◆ Goal of the exercise ◆
Your answer is a number only: how many lines in the data below contain "table"?

◆ Material for the task ◆
'''
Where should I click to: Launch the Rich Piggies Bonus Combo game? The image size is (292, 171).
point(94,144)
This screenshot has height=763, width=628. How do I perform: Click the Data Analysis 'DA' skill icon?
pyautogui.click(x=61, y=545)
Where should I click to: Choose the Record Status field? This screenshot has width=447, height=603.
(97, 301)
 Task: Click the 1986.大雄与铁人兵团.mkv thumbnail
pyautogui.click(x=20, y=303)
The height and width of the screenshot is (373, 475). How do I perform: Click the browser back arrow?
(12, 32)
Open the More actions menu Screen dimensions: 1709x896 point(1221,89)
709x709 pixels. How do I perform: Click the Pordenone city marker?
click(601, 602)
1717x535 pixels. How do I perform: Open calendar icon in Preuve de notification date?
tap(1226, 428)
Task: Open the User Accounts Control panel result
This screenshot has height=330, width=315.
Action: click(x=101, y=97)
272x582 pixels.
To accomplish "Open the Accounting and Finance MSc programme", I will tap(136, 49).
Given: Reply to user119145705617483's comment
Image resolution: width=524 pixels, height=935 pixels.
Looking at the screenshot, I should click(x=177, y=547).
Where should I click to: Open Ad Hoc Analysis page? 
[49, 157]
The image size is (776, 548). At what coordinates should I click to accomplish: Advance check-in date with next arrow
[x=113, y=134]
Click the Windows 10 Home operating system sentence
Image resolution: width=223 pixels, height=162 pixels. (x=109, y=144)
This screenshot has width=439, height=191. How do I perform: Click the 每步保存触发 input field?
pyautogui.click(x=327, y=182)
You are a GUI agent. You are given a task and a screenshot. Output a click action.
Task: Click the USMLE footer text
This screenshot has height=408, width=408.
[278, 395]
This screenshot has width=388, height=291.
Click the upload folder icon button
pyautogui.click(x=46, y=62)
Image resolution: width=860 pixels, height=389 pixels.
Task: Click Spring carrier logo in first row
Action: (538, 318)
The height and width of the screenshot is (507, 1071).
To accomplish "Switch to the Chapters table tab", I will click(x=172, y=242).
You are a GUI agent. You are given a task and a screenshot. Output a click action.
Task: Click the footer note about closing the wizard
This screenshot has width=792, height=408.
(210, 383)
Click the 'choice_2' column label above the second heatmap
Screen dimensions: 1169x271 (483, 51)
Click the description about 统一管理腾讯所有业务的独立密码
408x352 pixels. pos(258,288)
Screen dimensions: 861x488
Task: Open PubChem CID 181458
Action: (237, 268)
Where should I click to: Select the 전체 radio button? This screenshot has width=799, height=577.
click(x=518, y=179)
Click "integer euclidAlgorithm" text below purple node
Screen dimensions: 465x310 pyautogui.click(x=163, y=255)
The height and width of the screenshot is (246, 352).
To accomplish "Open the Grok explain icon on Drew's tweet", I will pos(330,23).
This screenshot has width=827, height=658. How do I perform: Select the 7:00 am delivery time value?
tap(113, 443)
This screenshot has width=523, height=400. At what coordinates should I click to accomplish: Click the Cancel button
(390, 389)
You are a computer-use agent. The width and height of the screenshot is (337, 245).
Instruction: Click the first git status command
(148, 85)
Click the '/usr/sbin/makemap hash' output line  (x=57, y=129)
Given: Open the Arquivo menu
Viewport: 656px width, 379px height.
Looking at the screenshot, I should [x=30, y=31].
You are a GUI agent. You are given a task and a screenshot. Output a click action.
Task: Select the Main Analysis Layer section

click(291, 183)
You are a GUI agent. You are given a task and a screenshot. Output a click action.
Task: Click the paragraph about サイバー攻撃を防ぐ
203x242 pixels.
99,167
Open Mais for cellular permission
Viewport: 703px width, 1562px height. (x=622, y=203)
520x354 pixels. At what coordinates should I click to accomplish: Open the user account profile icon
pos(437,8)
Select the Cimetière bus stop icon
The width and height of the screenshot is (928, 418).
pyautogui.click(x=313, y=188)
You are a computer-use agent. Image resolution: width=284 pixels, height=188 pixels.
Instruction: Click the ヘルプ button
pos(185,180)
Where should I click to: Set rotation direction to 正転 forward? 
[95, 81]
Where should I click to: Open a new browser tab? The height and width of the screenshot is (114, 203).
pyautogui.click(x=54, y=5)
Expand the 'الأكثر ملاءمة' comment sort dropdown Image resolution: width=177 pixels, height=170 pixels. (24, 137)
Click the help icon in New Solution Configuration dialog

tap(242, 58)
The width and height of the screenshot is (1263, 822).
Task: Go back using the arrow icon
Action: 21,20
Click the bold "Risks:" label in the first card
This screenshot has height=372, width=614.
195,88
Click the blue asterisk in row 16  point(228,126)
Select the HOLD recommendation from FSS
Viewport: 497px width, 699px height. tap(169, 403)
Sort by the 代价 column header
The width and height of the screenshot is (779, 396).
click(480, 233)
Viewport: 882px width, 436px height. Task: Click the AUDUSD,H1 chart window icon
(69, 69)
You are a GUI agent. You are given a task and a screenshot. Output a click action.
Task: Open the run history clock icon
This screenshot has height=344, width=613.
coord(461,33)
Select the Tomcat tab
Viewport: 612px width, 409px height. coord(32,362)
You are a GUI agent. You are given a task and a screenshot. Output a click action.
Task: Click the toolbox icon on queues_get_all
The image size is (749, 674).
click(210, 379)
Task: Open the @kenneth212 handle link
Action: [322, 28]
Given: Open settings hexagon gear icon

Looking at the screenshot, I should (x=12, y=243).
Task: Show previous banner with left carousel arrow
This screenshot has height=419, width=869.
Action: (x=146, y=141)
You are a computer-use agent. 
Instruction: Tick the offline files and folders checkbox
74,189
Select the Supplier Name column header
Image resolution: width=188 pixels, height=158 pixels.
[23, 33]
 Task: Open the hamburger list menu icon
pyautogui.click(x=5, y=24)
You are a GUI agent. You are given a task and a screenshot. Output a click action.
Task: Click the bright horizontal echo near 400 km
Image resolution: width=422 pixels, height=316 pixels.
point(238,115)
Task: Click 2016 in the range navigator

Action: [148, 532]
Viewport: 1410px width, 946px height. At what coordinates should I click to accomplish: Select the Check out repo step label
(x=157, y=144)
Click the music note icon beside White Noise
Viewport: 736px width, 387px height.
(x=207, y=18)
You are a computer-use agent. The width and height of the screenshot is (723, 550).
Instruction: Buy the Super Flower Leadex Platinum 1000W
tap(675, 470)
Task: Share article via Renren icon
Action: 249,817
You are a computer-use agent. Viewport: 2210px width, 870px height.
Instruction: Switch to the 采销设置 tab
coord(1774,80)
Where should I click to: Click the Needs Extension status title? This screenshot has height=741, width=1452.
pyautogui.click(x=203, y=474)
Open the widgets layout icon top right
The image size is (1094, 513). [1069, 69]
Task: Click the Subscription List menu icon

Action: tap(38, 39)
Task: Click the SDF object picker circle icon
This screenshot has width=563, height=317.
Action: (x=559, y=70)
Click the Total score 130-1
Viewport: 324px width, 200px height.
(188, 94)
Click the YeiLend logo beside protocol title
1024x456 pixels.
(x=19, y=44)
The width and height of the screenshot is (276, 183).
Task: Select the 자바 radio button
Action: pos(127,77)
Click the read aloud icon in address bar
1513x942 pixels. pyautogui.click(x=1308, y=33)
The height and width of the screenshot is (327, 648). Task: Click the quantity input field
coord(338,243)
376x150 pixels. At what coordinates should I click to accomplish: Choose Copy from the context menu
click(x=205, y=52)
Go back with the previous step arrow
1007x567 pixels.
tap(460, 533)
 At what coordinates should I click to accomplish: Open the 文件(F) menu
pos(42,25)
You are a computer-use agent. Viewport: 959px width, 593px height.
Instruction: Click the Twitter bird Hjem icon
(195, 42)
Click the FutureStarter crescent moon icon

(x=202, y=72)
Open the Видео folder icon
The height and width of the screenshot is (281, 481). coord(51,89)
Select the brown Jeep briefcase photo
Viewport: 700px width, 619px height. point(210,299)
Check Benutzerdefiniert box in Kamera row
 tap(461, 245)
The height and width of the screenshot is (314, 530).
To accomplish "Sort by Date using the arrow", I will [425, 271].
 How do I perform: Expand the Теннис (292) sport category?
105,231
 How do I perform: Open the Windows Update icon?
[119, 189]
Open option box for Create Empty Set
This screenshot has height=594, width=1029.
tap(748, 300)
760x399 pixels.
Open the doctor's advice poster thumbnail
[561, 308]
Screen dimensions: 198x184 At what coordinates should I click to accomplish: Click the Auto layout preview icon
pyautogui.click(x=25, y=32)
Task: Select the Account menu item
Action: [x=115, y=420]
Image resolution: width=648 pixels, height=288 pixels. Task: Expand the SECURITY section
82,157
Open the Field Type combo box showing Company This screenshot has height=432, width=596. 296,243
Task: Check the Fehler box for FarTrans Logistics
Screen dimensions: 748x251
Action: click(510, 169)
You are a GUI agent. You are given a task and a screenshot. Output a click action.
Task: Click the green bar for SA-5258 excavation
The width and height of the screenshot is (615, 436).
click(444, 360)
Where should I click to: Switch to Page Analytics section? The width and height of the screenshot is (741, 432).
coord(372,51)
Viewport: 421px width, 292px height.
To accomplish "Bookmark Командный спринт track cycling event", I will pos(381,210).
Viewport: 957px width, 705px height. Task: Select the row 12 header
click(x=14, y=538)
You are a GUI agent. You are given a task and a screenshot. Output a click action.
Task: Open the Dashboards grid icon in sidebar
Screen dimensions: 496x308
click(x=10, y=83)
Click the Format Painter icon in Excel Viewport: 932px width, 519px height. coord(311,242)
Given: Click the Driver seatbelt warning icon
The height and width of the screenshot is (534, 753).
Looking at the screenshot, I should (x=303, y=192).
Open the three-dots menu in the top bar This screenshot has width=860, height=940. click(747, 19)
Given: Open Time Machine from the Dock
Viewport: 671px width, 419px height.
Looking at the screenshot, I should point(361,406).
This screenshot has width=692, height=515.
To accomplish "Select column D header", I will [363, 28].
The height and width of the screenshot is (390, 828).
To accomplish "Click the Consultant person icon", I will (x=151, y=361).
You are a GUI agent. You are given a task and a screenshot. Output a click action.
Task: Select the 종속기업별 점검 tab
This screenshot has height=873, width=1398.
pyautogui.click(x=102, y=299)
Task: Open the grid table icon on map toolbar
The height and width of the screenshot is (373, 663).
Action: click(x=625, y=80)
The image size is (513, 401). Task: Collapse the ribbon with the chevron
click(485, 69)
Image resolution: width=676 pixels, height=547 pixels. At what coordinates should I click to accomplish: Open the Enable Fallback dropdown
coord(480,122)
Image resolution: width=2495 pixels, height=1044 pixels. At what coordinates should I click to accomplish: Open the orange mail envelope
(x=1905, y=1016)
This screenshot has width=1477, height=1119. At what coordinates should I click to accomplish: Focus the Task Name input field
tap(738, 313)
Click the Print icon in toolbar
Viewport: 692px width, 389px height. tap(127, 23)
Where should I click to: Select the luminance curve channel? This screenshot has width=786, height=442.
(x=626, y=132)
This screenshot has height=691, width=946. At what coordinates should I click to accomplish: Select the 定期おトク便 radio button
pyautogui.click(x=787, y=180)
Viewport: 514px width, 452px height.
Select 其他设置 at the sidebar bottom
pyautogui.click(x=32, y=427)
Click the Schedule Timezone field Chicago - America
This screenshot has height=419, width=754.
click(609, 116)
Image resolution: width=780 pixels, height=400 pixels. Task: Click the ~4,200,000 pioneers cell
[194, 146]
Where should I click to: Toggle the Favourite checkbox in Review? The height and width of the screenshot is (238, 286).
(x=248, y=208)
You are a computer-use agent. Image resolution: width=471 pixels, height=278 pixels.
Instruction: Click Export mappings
'''
◆ Solution to this exercise ◆
2